Tuesday, October 8, 2013

My New Journey

So yesterday 10/7 I started my part time job. Its all the PAL (Police Athletic League) Center here in Delaware. I will be a mentor in a suicide prevention program with about 12 kids ranging from ages 12 to 14 all in Middle School.

I met the kids yesterday and got excited to feel like I am contributing to someones life.
Towards the end of the night we had the parents come in and there was a speaker giving them information on the program and Suicide itself.

I went into this thinking I would be giving someone something....that if one kids got something from me, then my job would be worth it. Not knowing that maybe God put me here for me to get something out of it too.

I was so overwhelmed with emotion through the whole presentation. To hear that a 10 year old child took his life here in Delaware is something I cant even imagine. How can someone that young have so much hurt inside that they feel like the only way out, is to take their own life. That breaks me in such a big way. My son is 11, I couldn't imagine him being in so much pain. TO hear how many kids actually think about taking their own life is sickening and we need to do something.

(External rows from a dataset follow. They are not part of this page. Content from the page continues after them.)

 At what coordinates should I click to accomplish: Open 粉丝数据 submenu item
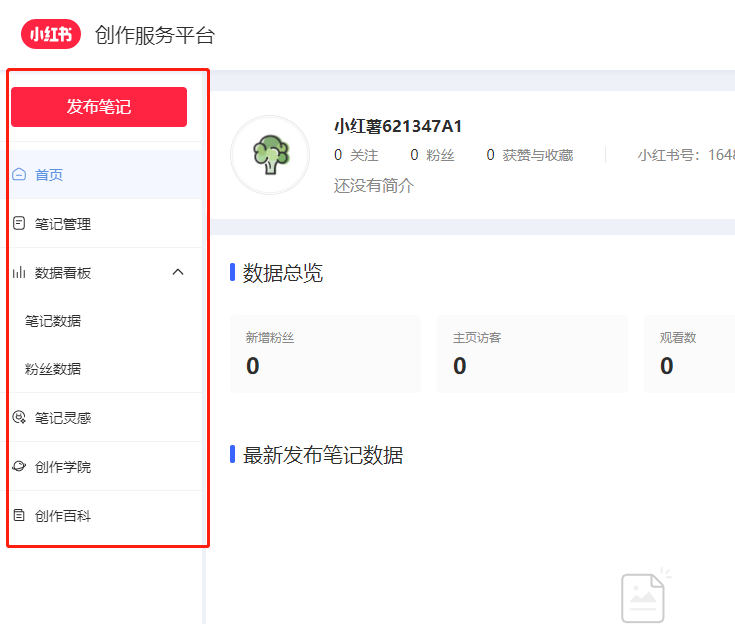pos(53,369)
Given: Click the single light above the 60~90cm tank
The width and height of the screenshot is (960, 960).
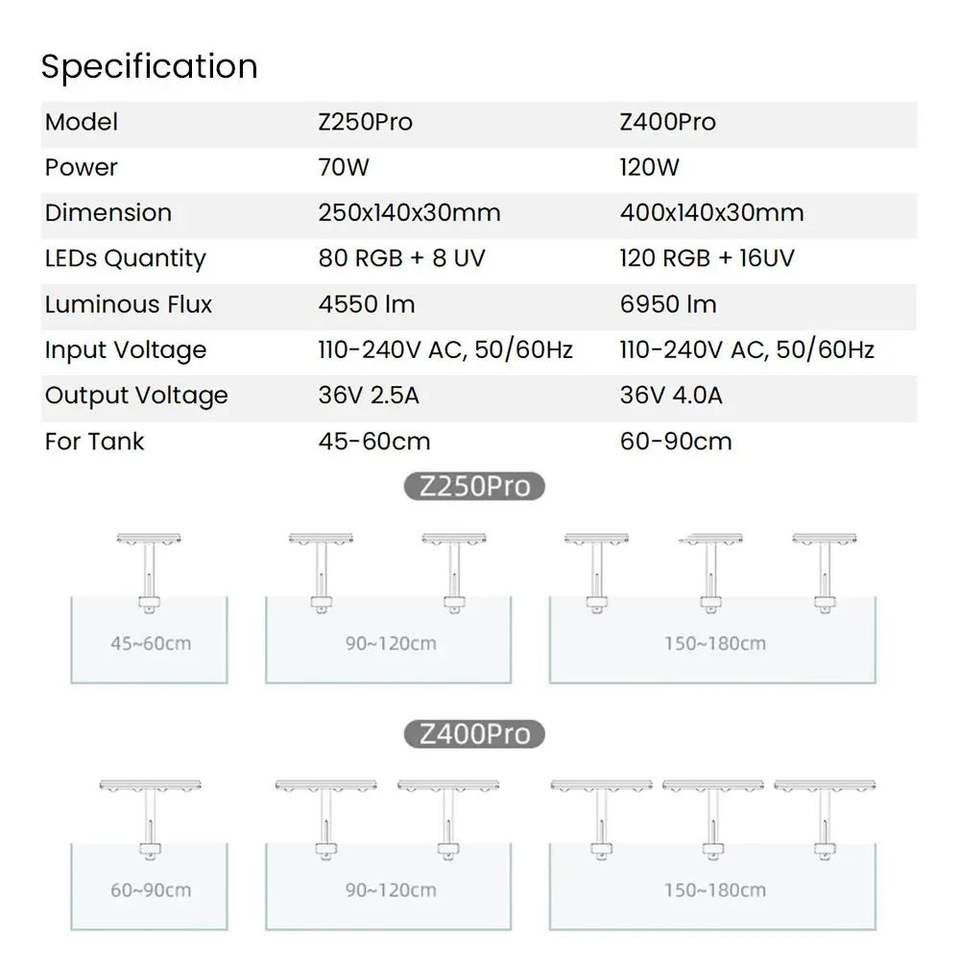Looking at the screenshot, I should pos(150,786).
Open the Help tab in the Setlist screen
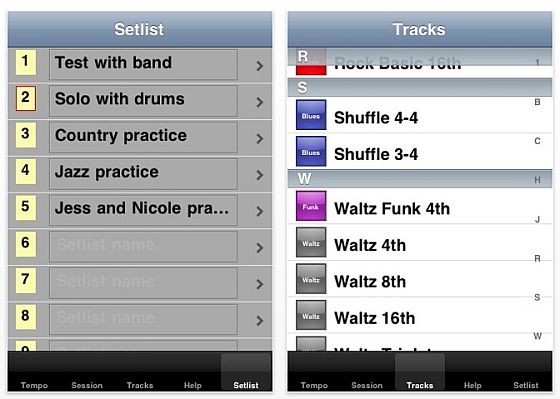 192,385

As a society, as parents,we have gotten so caught up in life...cooking..cleaning...running them to practices...being parents...that we forgot to just stop and listen.We have forgotten that no matter how many things we give our kids, the greatest gift of all is being present. And I don't mean physically I mean mentally and emotionally. We have forgotten to ask our child how their day was and  making them feel like we care...we have forgotten to give our children the gift of an ear to listen....to let them know that we are there for them no matter how big or how small.
The presenter gave a great analogy. He said that when a bone is broken we take them to the hospital. when a child breaks his elbow for instance, we take them to the hospital and they get a cast for it to heal. When a child has a broken heart there is no cast to put it in to heal. They have to walk around acting like everything is ok, they have to walk around with a broken heart. When he said that my heart dropped bc, as you know, I have been broken hearted so, I completely understand that pain. Imagine having that at 10 or 11...


Depression is obviously a factor in suicide and, in our society getting help for a "mental" illness is almost non existence. Its like people are ashamed to get help for it. So we just assume things will be ok. We have to get to a place where, we realize that depression will not just go away. That we will not just wake up one morning and not be depressed. That feeling will continue until we deal with the issue.

Our children scream for help and we have to listen. This is our future and we have to want better for them. In my heart I feel like this is where God wants me to be. I'm so blessed and so thankful for this opportunity.